INFP or INSP or something like that. Last two letters may be off but they rhyme with what I posted.

I refuse to take that test again. I've taken it like three times now ._.


----------



## ToeClaws (Feb 19, 2010)

_Cut and paste from the last thread that asked this: _

We just recently did this at work.  I'm an INTJ.

Work results...

Preference Clarity:

I - moderate
N - slight
T - moderate
J - moderate

"Independent, individualistic and visionary; INTJ's work well when they  can develop strategies, use foresight, implement their ideas and create  intellectual structures to meet their goals.  Unafraid of difficulty,  they objectively analyze varied factors and global issues to meet  complex challenges they can foresee in the future.  Hallmark:  Visionary."

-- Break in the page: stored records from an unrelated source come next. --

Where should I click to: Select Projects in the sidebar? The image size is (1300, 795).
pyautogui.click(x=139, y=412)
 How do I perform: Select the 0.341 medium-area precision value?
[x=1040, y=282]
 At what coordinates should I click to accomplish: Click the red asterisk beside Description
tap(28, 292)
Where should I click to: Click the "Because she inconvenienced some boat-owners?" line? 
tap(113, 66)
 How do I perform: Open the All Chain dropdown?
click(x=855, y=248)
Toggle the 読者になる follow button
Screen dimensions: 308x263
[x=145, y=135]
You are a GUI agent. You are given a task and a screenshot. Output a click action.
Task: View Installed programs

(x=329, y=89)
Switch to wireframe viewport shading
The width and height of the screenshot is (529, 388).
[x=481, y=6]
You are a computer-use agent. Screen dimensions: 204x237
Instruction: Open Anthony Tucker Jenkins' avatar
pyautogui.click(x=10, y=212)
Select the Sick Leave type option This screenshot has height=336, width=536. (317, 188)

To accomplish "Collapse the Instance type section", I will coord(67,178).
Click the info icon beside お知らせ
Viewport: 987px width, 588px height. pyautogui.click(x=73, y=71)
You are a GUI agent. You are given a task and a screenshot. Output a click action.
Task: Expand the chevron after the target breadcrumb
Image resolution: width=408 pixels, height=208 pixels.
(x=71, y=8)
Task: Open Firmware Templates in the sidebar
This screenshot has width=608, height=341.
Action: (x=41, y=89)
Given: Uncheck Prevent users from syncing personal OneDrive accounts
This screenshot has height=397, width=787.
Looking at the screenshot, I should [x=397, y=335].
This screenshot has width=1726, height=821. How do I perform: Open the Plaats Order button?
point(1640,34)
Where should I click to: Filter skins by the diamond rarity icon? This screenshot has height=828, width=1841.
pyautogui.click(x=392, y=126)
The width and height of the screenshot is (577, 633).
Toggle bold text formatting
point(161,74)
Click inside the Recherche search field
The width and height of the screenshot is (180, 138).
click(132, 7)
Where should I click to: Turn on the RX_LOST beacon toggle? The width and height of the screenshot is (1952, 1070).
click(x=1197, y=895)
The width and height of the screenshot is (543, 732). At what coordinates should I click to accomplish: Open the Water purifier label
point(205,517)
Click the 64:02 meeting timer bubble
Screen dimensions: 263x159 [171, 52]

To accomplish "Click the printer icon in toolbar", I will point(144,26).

Taking the test on the site above I got...

Your type is: INTJ

Introverted (I) 51.52% Extroverted (E) 48.48%
Intuitive (N) 51.52% Sensing (S) 48.48%
Thinking (T) 56.25% Feeling (F) 43.75%
Judging (J) 57.14% Perceiving (P) 42.86%

INTJ - "Mastermind". Introverted intellectual with a preference for  finding certainty. A builder of systems and the applier of theoretical  models. 2.1% of total population. 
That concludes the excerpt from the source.